## Pointing records for screenshots and pages:
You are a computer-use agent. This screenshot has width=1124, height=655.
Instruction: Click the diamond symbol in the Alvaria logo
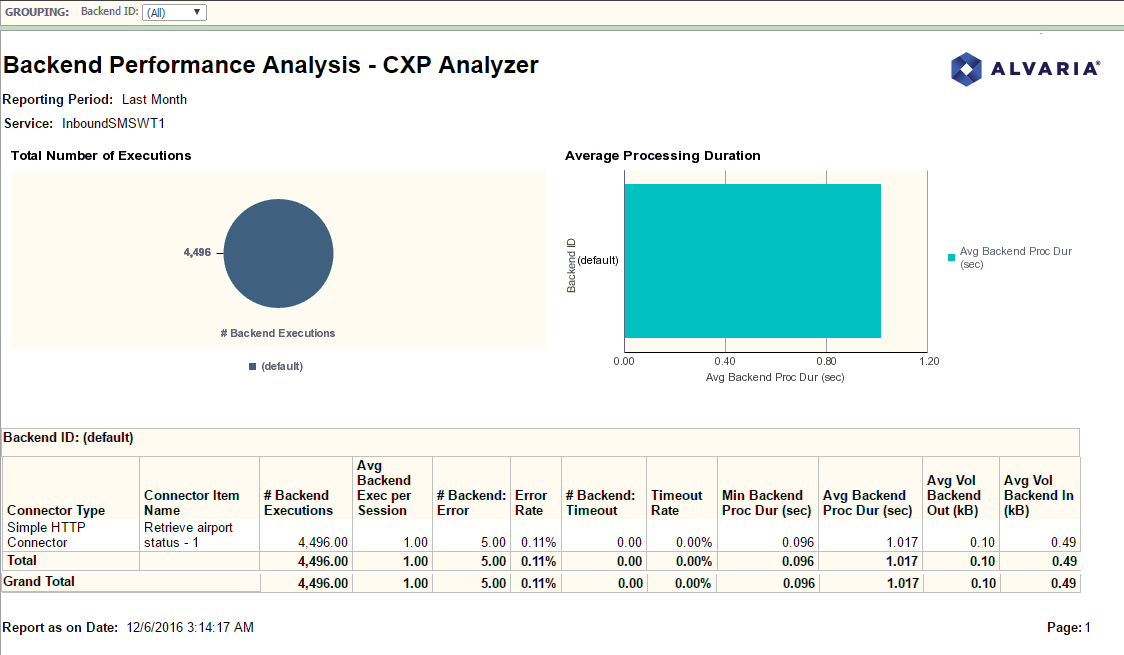click(965, 70)
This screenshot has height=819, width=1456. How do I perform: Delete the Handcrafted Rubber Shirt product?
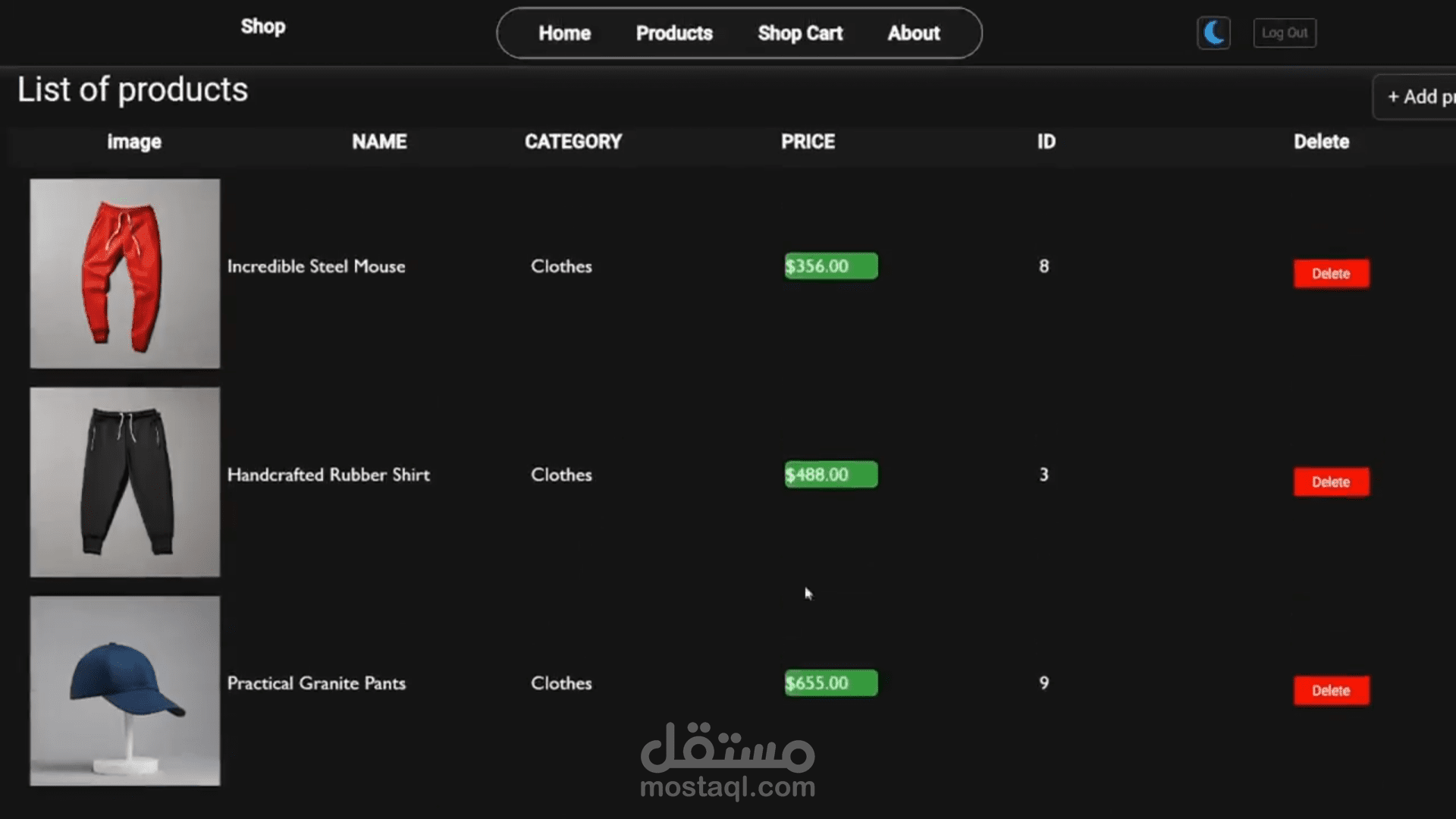point(1331,482)
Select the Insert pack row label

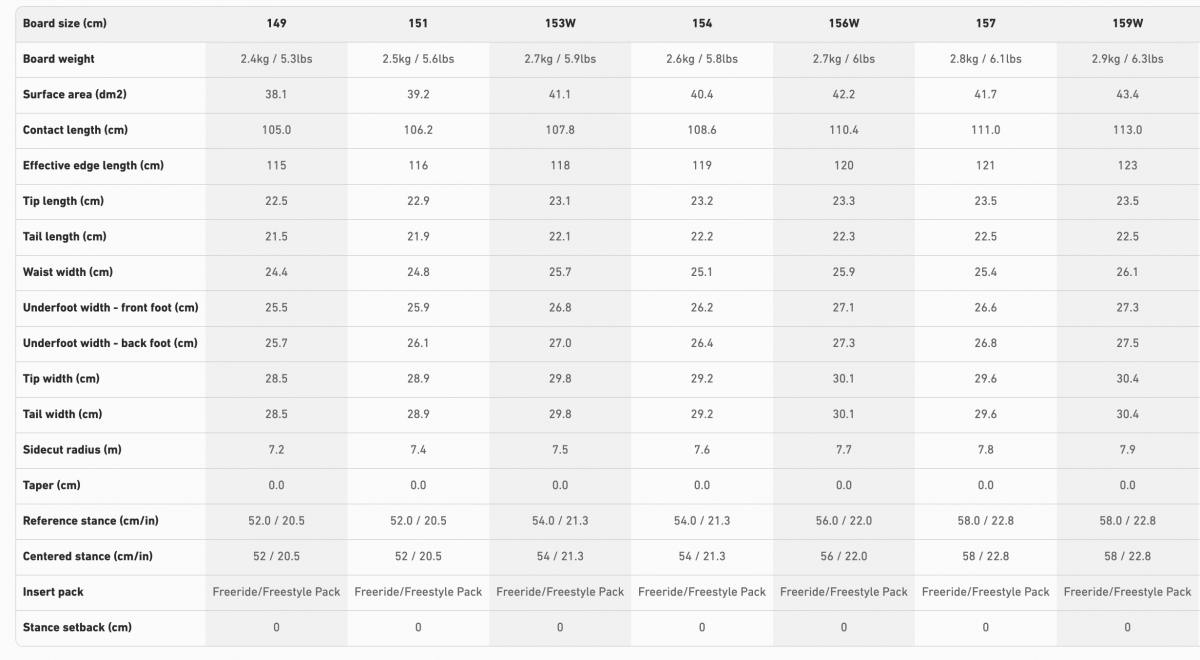[x=53, y=592]
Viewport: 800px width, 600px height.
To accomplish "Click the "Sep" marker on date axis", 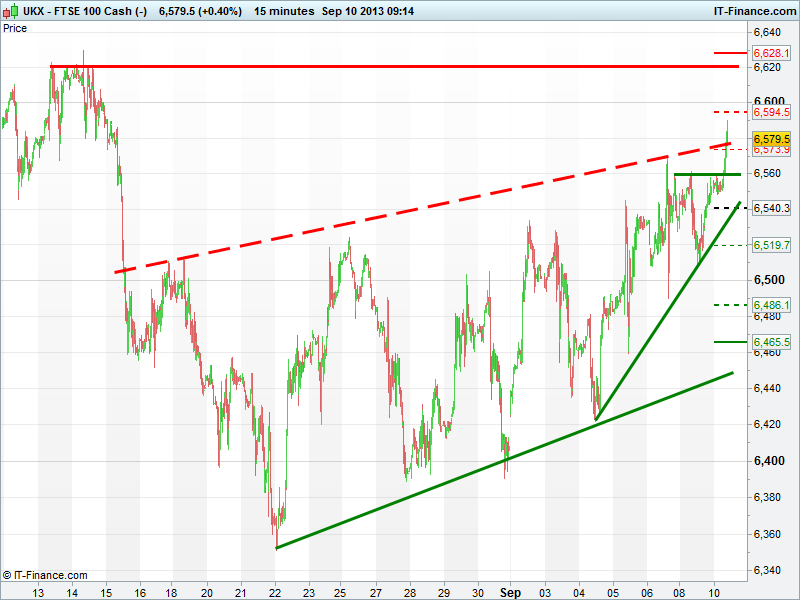I will tap(511, 592).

## What is expected:
Can you render the listing from its start through the line holding "point(1331,482)", inclusive, as a two-column CSV with the headers instruction and answer? Each row should pair a piece of text with the answer that follows it, in quoted fields with line breaks turned into spaces and the pictures left out.

## Answer to this task:
instruction,answer
"You are a computer-use agent. This screenshot has width=1124, height=655. Instruction: Click the diamond symbol in the Alvaria logo","click(965, 70)"
"This screenshot has height=819, width=1456. How do I perform: Delete the Handcrafted Rubber Shirt product?","point(1331,482)"